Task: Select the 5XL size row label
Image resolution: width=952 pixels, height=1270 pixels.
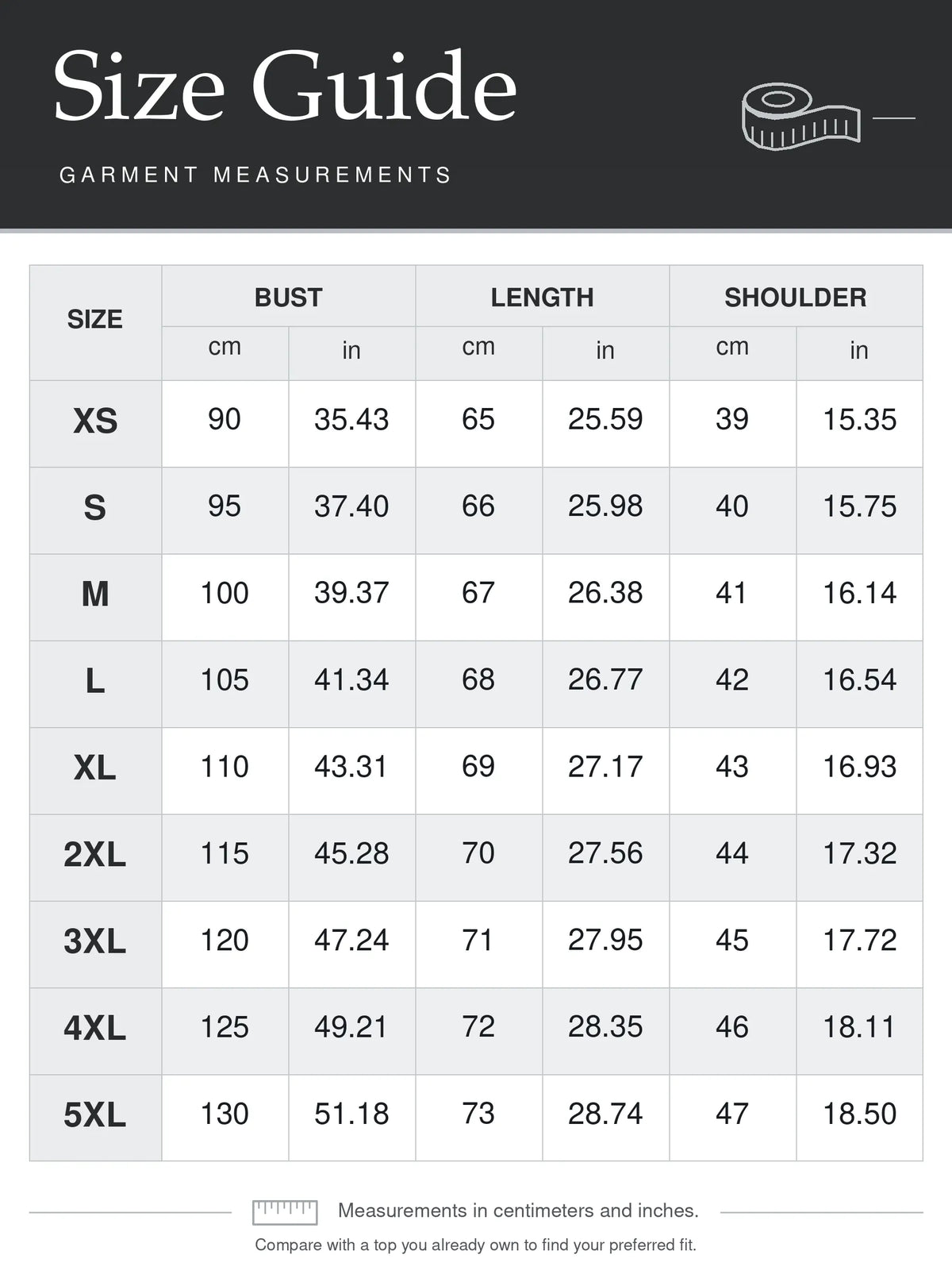Action: pyautogui.click(x=95, y=1115)
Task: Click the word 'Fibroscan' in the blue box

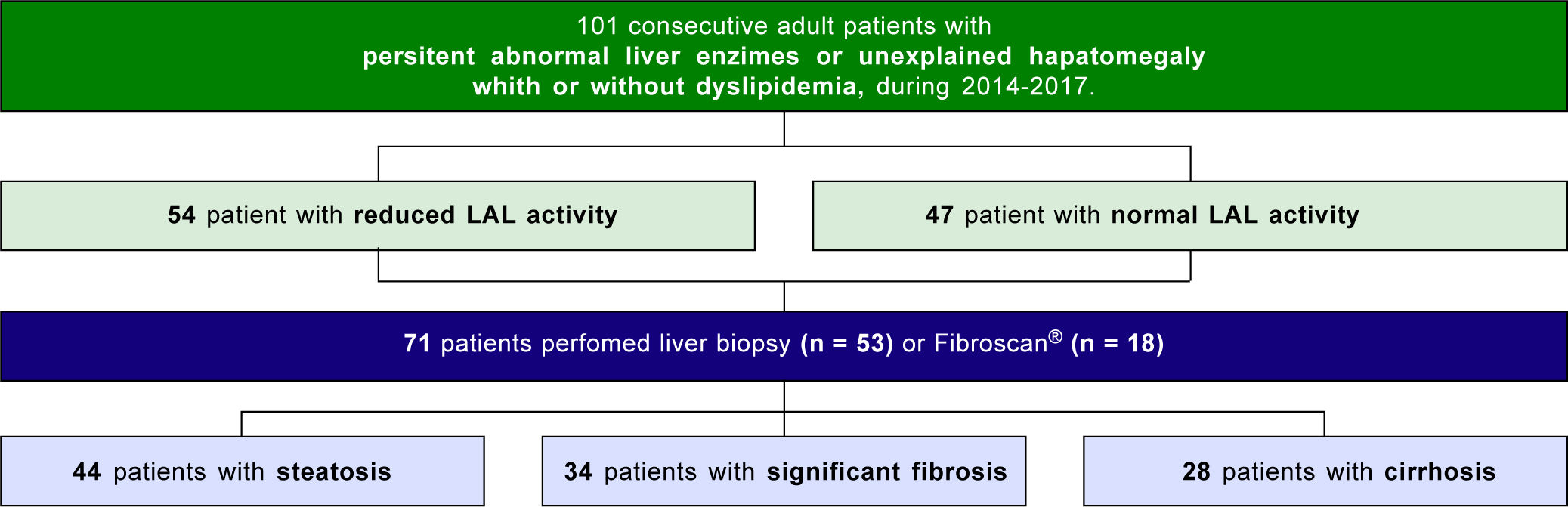Action: [x=991, y=344]
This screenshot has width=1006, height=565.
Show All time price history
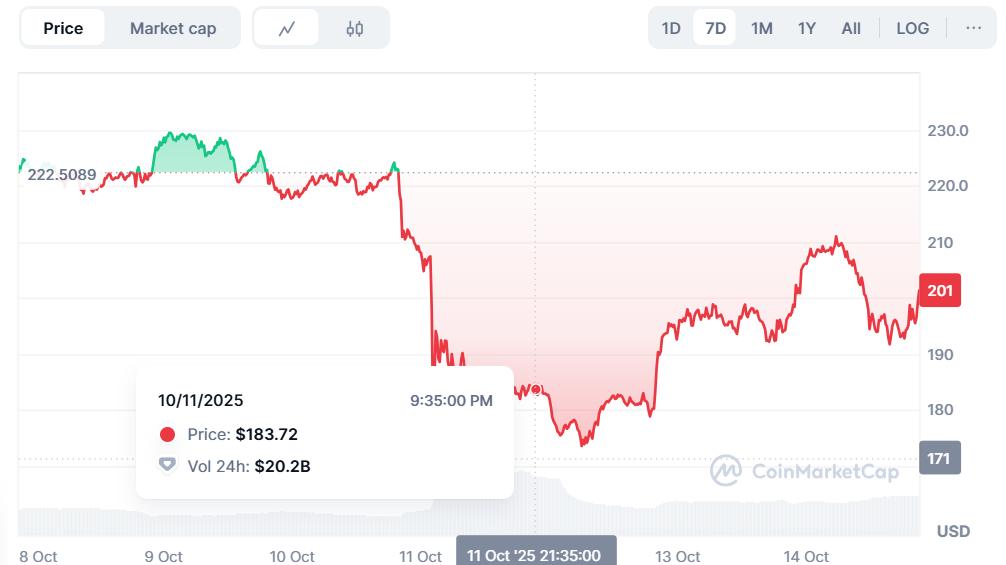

☆ ☆ ☆ ☆ ☆

In the records above, find the line that contains "This screenshot has width=1006, height=565." and retype it and all lines after it exactly, leaving out any pictures.

== Solution to this task ==
This screenshot has width=1006, height=565.
Show All time price history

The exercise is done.